ITC measurements of IIA^Glc binding to LacY. (A and B) Thermograms were recorded at 20 °C. Black curves, titrations of LacY (50 μM) with IIA^Glc (455 μM) in the presence or absence of melibiose at 10 mM as indicated. Cyan curves, titrations of buffer in the absence of LacY with IIA^Glc under the same conditions. (C and D) Data fitting. Accumulated heat change (∆Q) was plotted against the IIA^Glc/LacY molar ratio, and the data were fitted to a one-site independent binding model as described in Materials and Methods. (C, Inset) Histograms showing ∆G, ∆H, and −T∆S as described in Materials and Methods; the values are also presented in Table 1. Error bars denote SEM, n = 3.

Fig. 3.

Titration of LacY mutants with IIA^Glc.

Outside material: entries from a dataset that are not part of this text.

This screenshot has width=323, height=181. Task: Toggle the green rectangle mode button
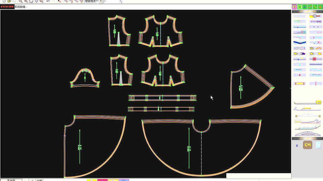coord(300,7)
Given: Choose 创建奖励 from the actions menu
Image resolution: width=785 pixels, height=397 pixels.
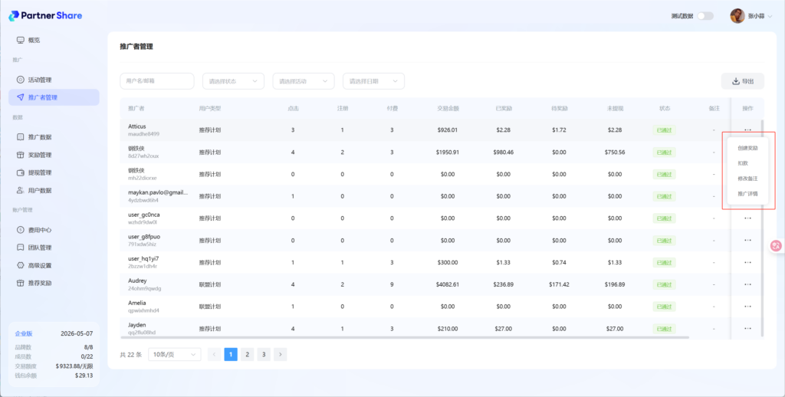Looking at the screenshot, I should (x=747, y=148).
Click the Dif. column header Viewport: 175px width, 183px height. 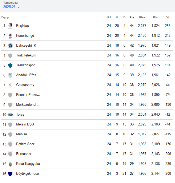(167, 17)
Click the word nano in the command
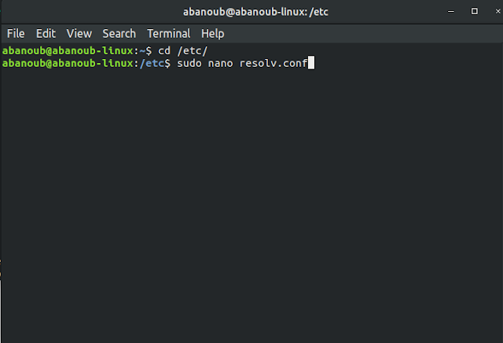Image resolution: width=503 pixels, height=343 pixels. pyautogui.click(x=221, y=63)

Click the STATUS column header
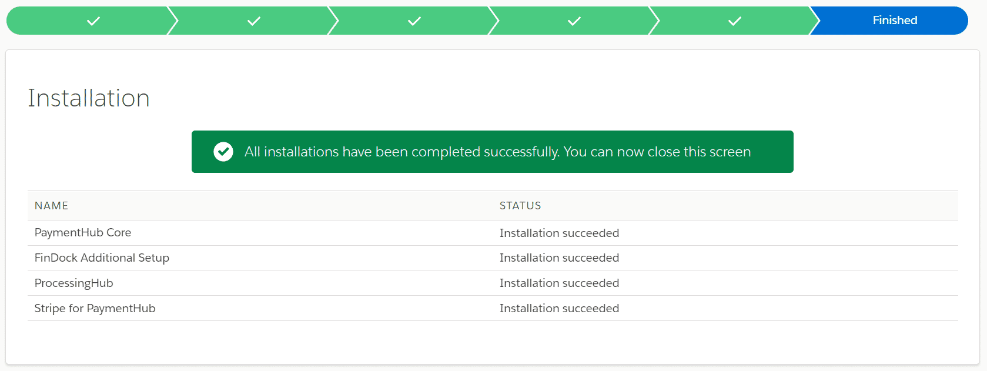coord(520,205)
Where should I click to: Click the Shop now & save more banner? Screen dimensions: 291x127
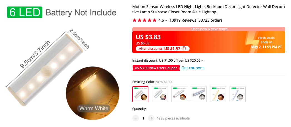click(209, 29)
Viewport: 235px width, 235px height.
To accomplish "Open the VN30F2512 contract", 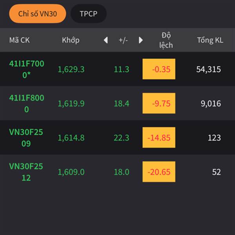I will [x=118, y=172].
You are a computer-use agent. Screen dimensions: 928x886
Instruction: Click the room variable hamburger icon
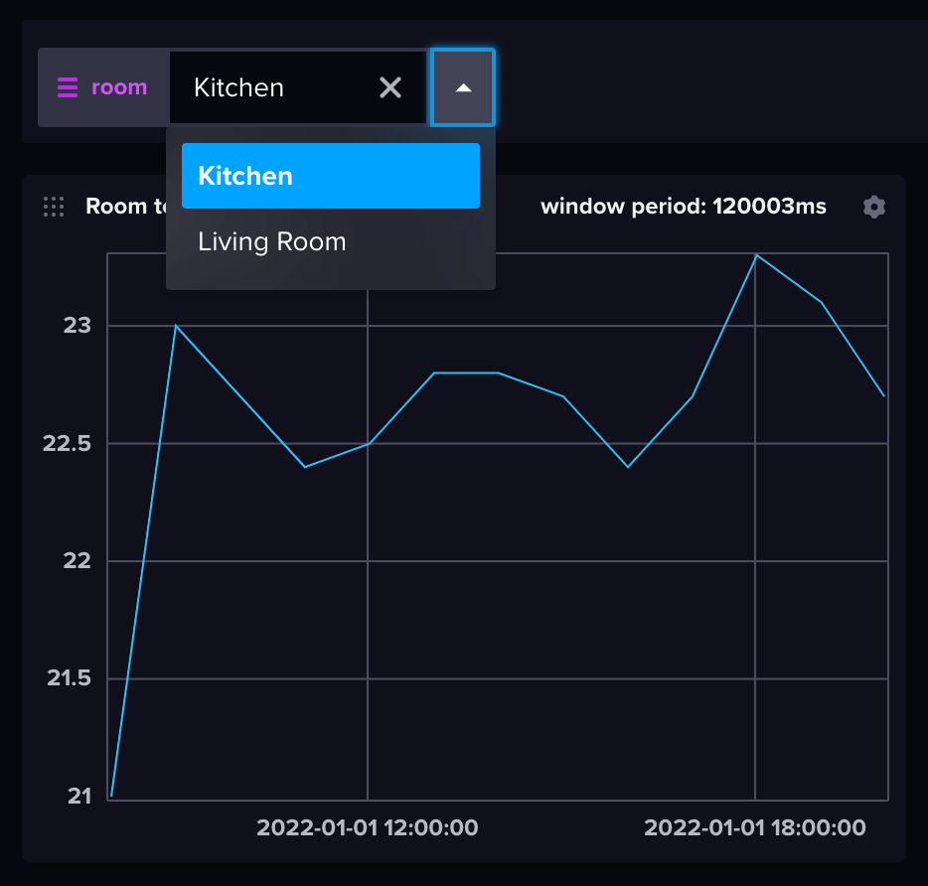[x=67, y=88]
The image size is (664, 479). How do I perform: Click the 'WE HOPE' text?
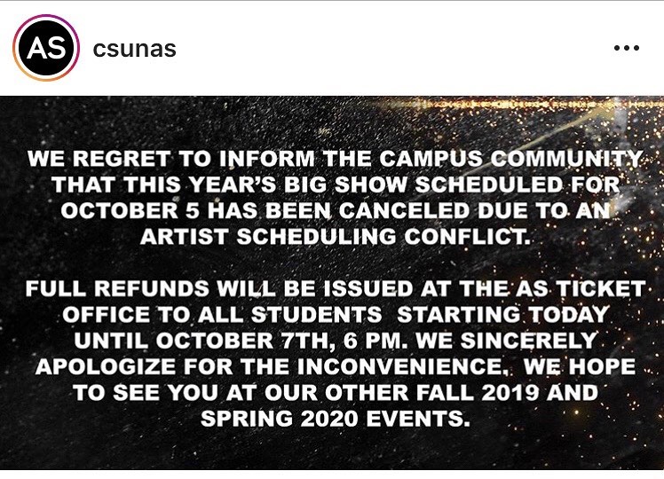point(580,366)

Thermograms were recorded at 25 °C in the presence or absence of melibiose at 10 mM. (A and B) C154G LacY mutant (50 μM) was titrated with IIA^Glc at a concentration of 780 μM. (C and D) G46W/G262W LacY mutant (50 μM) was titrated with IIA^Glc at a concentration of 455 μM. Black curves, injections of IIA^Glc into LacY mutants. Cyan curves, injections of IIA^Glc into buffer.

Fig. 4.

Temperature effect and ∆C_p determination. Under the conditions described in the legend to Fig. 2, IIA^Glc binding to the WT LacY in the presence of melibiose was tested at 15, 20, 25, and 30 °C. Thermodynamic data are presented in Table 1; ∆G, ∆H, and −T∆S values are plotted against temperature and fitted with a linear function. The slope (∆H/∆T) is ∆C_p, which is negative (−1,566 J/mol⋅K).

Fig. 5.

Comparison of binding energy of IIA^Glc to LacY or MelB_St. The thermodynamic data for IIA^Glc binding to LacY (first bar in each pair) are from Tables 1 and 2; data for IIA^Glc binding to MelB_St (second bar in each pair) are from ref. . Error bars denote SEM, n = 2–3.

Fig. 6.

Sugar-binding energetics and IIA^Glc effect. (A–C) Equilibrated to 25 °C, α-NPG at 1 mM was injected into the cell containing WT LacY (120 μM), or α-NPG at 250 μM was titrated into the C154G mutant or G46W/G262W LacY (50 μM), without (black curves) or preequilibrated with IIA^Glc at a concentration threefold higher than the LacY concentration (orange curves). DMSO (0.5%) was present in both titrand and titrant to guarantee α-NPG solubility. Cyan curves, injections of α-NPG at 1 mM (A) or 250 μM (B and C) solution into buffers under the same conditions. (A, Inset) Thermograms were recorded from the injection of 1 mM α-NPGlu solution into 120 μM LacY (black curve) or buffer (cyan curve). (D–F) ∆Q was plotted against the α-NPG/LacY molar ratio and fitted to a one-site independent binding model. Empty squares, titration of LacY with α-NPG at 1 mM solution in the absence of IIA^Glc; filled yellow triangles, titration of LacY–IIA^Glc complex with α-NPG at 1 mM solution. (D, Inset) Data derived from injecting a solution of 10 mM α-NPG (violet curve) or α-NPGlu (gray triangles) into 120 μM LacY/360 μM IIA^Glc complex. (G–I) Sugar-binding energy. ∆G, ∆H, and −T∆S values in the absence (histograms filled with lighter colors) and presence of IIA^Glc (histograms filled with darker colors) that are from Table 3. Error bars denote SEM, n = 2.